HTC Partners with Valve to Create RE Vive Virtual Reality Headset
HTC today unveiled at its Mobile World Congress (MWC) press conference in Barcelona a new virtual reality system it has developed in partnership with the gaming giant Valve. Dubbed "RE Vive," the system moves beyond just a headset and uses Kinect-style lasers to track even the smallest of body movements, allowing players to become fully immersed in their games. With 70 sensors, the VR device gives users a 360 degree look at the virtual world. According to Ars Technica, besides allowing you to look around, you also will be able to walk around just like you do in the real world, you can explore objects from all angles and look up and down.
HTC calls its RE Vive a "Full Room Scale 360 Degree Solution with Tracked Controllers" and it "features high-quality graphics, 90-frames-per-second video, and incredible audio fidelity." As gathered by the techie news site, the Re Vive headset uses two 1200×1080 displays, one for each eye, and the relatively high resolution should help cut down on the "screen door effect" you got with the original Oculus Rift developer kit.
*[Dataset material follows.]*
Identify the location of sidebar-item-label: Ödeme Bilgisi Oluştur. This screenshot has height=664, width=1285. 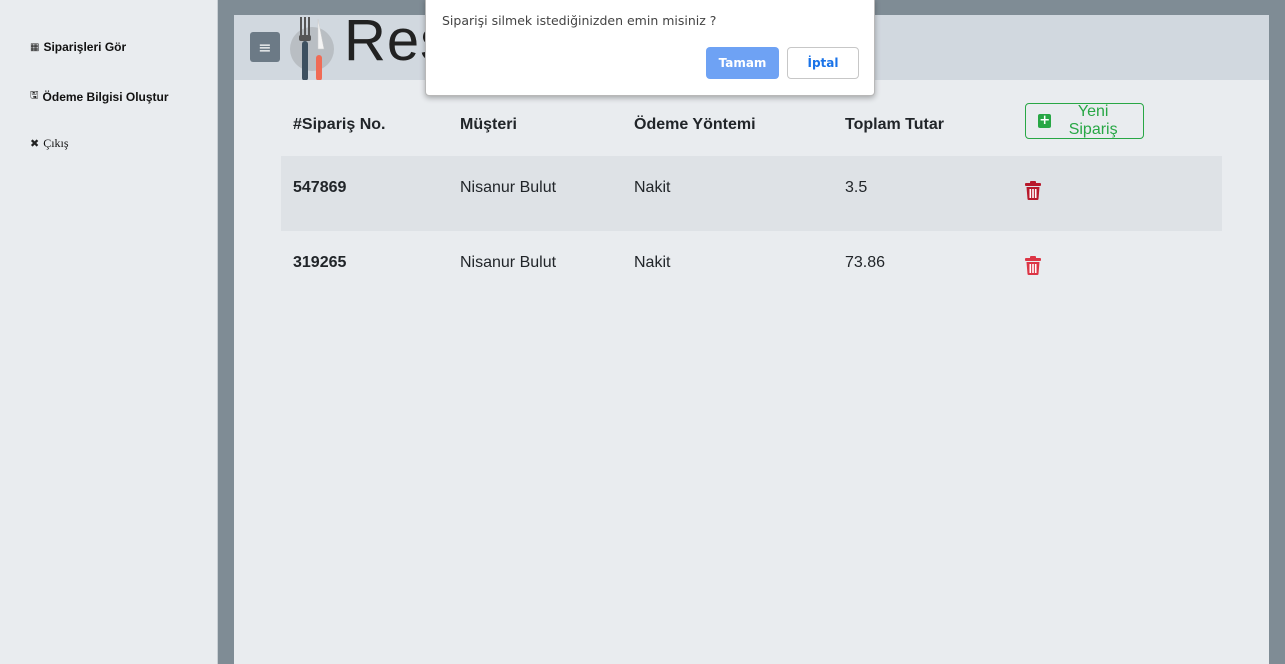
(106, 96).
HTC will reportedly also be producing "wireless VR controllers" along with the headset. These will be sold in pairs and will reportedly be less complex than typical gamepads.
Phone Arena, which also covered the Barcelona event, said "we won't see the RE Vive available until this coming November at the earliest." In the meantime, HTC will reportedly also be partnering with prominent game developers, like Vertigo Games, Bossa, Barry -Fireproof, Dovetail Games, Wemo Labs, Google, Steel Wool Games and Owlchemy, along with Google, HBO, Lionsgate, and the National Palace Museum in Taiwan, to provide content for the upcoming VR system.
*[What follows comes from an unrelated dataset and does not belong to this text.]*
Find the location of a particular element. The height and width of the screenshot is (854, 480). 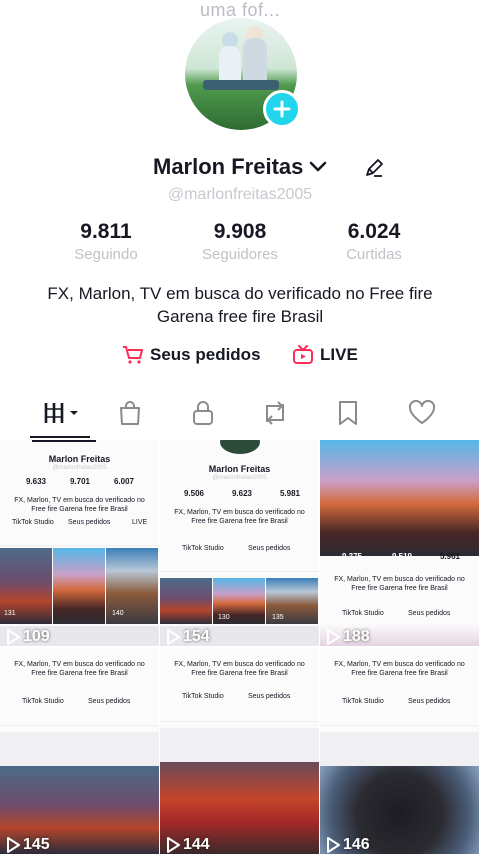

orders-button: Seus pedidos is located at coordinates (192, 355).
In unveiling RE Vive, HTC's Cher Wang told reporters: "Vive creates an exciting opportunity for all developers and content creators, to help us bring virtual reality into the mainstream with an end-to-end solution that completely redefines how we entertain ourselves, communicate with each other, learn and, eventually, how we become more productive. HTC Vive is real, it's here and it'll be ready to go before the start of 2016."